Cable announces plans to cap unfair dismissal awards
No exemption for businesses with less than 10 staff
Vince Cable has today announced plans to cut the current cap of £72,300 on compensation awards for unfair dismissal.
Under the proposals the cap would be the lower of 12 months’ salary or an unspecified cap somewhere between the full-time annual median earning of £25,882 and three times that amount.
At the same time, Cable announced that the government has abandoned a separate scheme, recommended by the Beecroft report, which would exempt micro-businesses from the unfair dismissal process completely and introduce ‘compensated no fault dismissal’.
Officials at the Department of Business Innovation and Skills (BIS) said in a separate paper on no fault dismissal that there were “mixed views amongst stakeholders” including businesses.
They said key concerns were that the change would not give employees peace of mind because of the risk of dismissal claims and could lead to difficulty in recruitment and retention for micro businesses.
“Given these risks, the government believes that there are better ways to improve employer confidence.
“Our measures on settlement agreements, in particular, will give businesses greater confidence to agree negotiated and consensual separations with employees, without the risk that offers of settlement will be used against them in an unfair dismissal claim.
“Furthermore, where settlement is agreed, the employer is able to agree a waiver of all potential claims (including discrimination claims) with an employee and thereby ensure that they will not face an employment tribunal.”
Officials said this offered more certainty to employers than the proposal for no fault dismissal and had the advantage that it did not require the creation of “a new, parallel, dismissal process”.
Ronnie Fox, principal of City employment law specialists Fox, said: “The combination of a reduced compensation cap and the introduction of a fee of up to £1,200 for lodging a claim in the tribunal is likely to reduce the number of tribunal claims – a key government objective – by weeding out weak and vexatious claims limited to unfair dismissal.

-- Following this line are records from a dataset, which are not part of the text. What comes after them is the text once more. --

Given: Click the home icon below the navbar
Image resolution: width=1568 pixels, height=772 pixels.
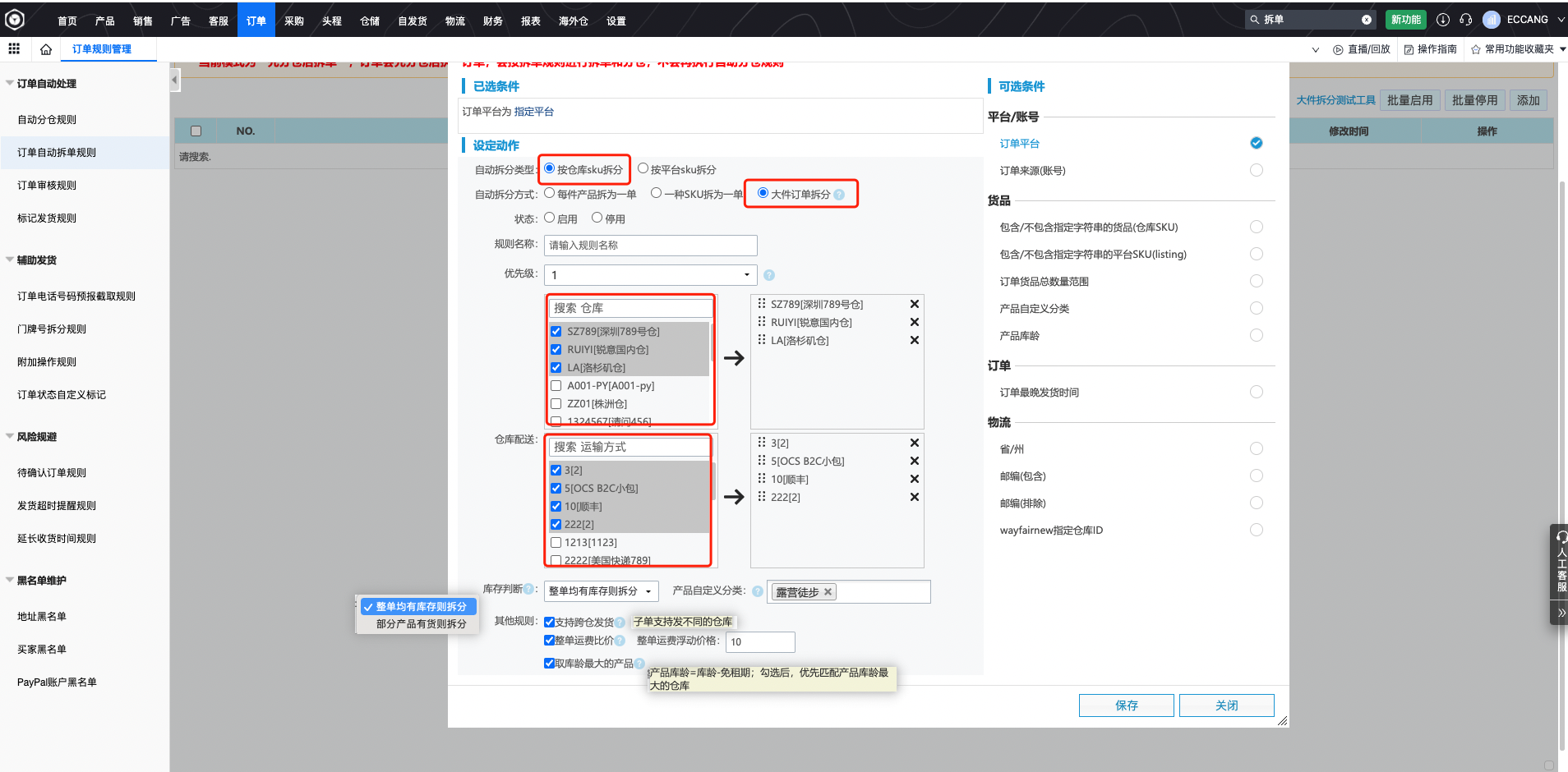Looking at the screenshot, I should (x=46, y=48).
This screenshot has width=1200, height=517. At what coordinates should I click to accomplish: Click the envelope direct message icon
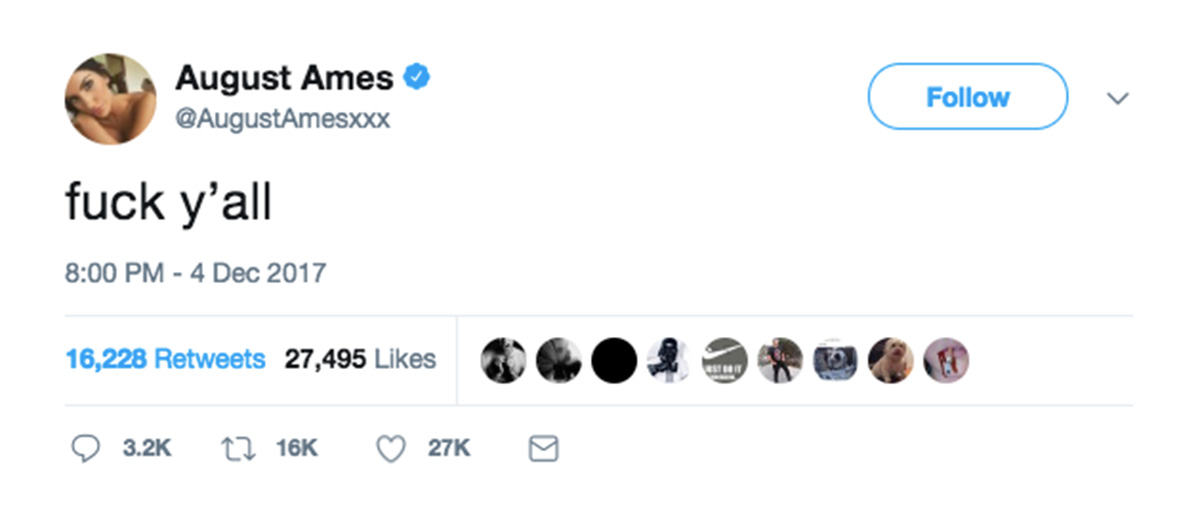click(542, 449)
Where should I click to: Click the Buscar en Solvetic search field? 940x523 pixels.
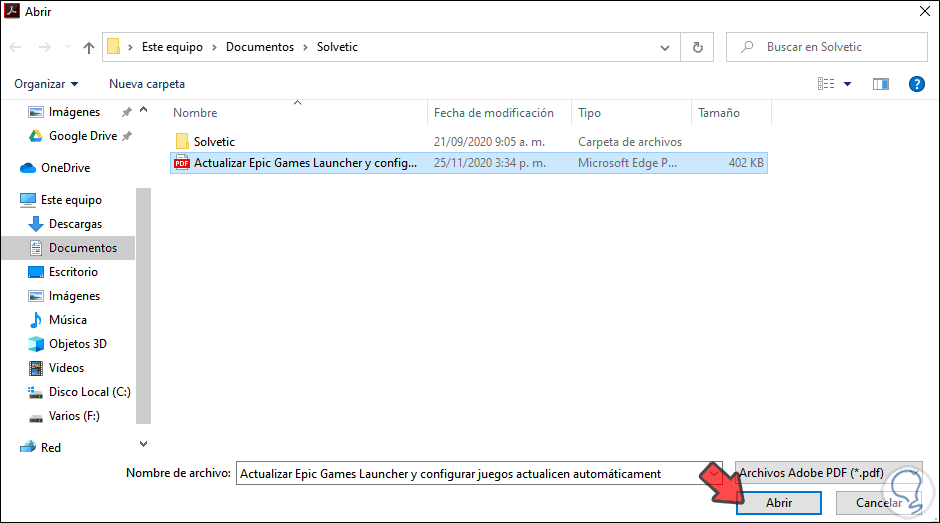click(827, 47)
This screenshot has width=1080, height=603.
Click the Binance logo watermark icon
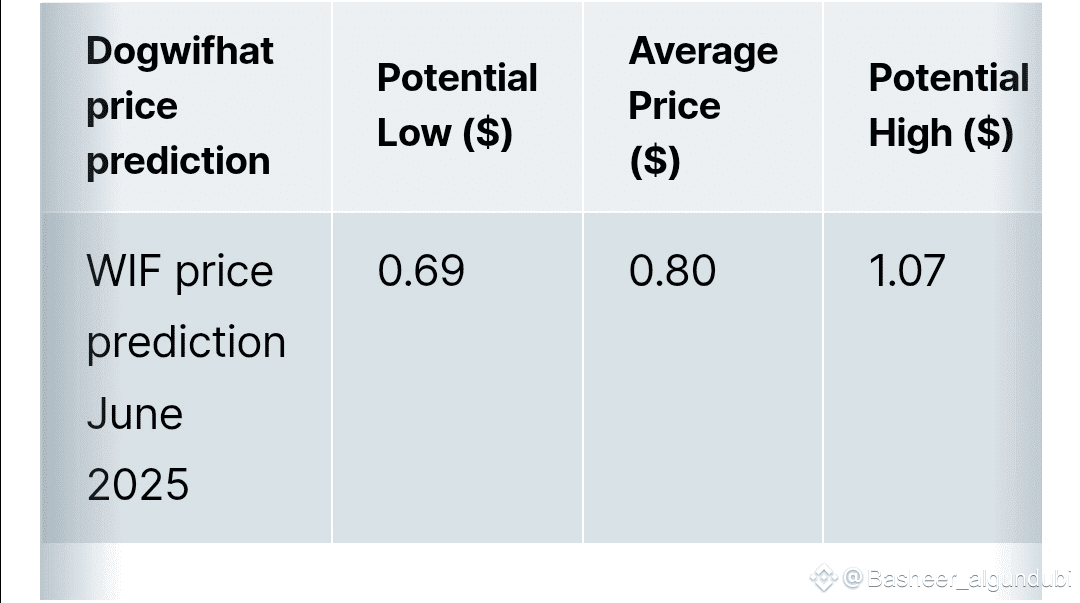pos(822,578)
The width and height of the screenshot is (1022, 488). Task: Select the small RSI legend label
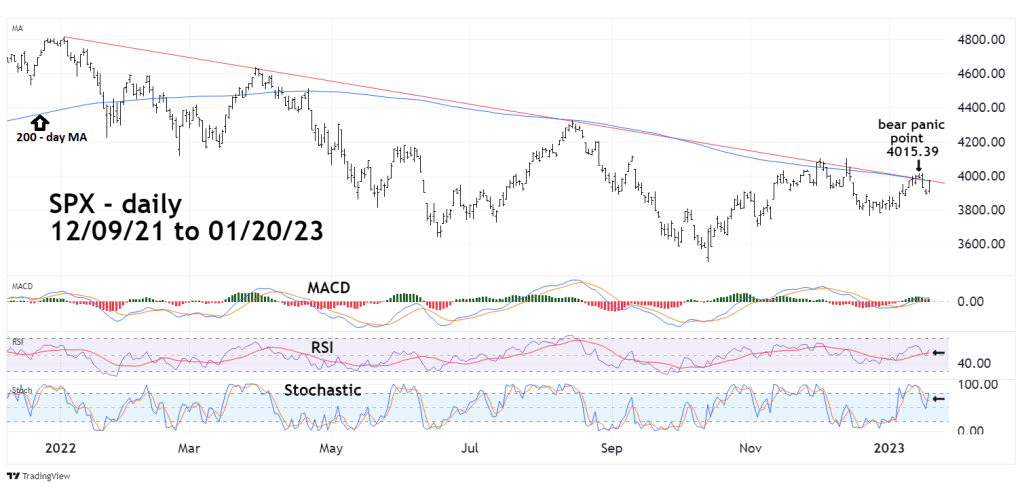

“However, the true extent and impact of this proposal will only become evident once the new cap is revealed.”
Fox went on: “There is currently no cap on the tribunal’s ability to award compensation for unlawful discrimination or whistleblowing - and no suggestion of any change.
“A likely outcome is an increase in the number of such allegations, especially as the proposals on settlement agreements and protected conversations do not apply to unlawful discrimination and whistleblowing.
“Many employers will think that these proposals point in the right direction but just do not go far enough.”
Business Secretary Vince Cable said today: “Our starting point is that Britain already has very flexible labour markets. That is why well over one million new private sector jobs have been created in the last two years, even when the economy has been flatlining.
“But we acknowledge that more can be done to help small companies by reducing the burden of employment tribunals, which we are reforming, and moving to less confrontational dispute resolutions through settlement agreements.”